## Start Entries supplied

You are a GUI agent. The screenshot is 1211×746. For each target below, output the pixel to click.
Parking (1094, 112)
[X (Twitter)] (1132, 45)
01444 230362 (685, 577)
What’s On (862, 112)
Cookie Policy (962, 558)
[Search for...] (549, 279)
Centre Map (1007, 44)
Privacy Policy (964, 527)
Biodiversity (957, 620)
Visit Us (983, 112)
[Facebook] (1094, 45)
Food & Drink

## End Entries supplied

* [Request]:
Retype every line of the records above, keeping each one word for word.

* [Output of the exercise]:
You are a GUI agent. The screenshot is 1211×746. For each target below, output the pixel to click.
Parking (1094, 112)
[X (Twitter)] (1132, 45)
01444 230362 (685, 577)
What’s On (862, 112)
Cookie Policy (962, 558)
[Search for...] (549, 279)
Centre Map (1007, 44)
Privacy Policy (964, 527)
Biodiversity (957, 620)
Visit Us (983, 112)
[Facebook] (1094, 45)
Food & Drink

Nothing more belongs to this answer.